+++ Input records +++

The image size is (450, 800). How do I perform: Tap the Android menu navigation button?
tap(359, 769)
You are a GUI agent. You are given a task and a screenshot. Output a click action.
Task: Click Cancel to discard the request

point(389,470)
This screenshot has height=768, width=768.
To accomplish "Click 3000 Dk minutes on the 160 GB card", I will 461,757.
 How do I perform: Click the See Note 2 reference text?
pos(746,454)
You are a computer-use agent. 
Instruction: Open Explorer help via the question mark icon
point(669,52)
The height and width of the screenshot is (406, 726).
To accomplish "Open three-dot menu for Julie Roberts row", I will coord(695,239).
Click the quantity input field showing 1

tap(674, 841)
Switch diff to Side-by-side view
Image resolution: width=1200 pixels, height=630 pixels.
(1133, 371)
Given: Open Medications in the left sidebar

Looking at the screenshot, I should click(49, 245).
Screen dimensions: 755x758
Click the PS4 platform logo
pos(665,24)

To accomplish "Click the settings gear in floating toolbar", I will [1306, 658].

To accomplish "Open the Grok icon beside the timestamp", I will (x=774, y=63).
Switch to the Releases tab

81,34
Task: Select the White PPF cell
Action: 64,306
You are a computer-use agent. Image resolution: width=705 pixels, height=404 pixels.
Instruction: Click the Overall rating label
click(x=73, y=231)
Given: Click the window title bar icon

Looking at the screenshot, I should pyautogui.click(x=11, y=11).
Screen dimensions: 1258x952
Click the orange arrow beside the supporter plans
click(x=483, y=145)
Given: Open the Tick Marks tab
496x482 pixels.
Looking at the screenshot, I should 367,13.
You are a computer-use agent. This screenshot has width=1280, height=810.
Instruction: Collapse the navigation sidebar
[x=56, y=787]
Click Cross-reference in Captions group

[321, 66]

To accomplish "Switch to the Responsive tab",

+++

What to do:
Report every line from the material above that mentions the word "computer".

Response for this exercise:
You are a computer-use agent. 
You are a computer-use agent. Image resolution: width=705 pixels, height=404 pixels.
You are a computer-use agent. This screenshot has width=1280, height=810.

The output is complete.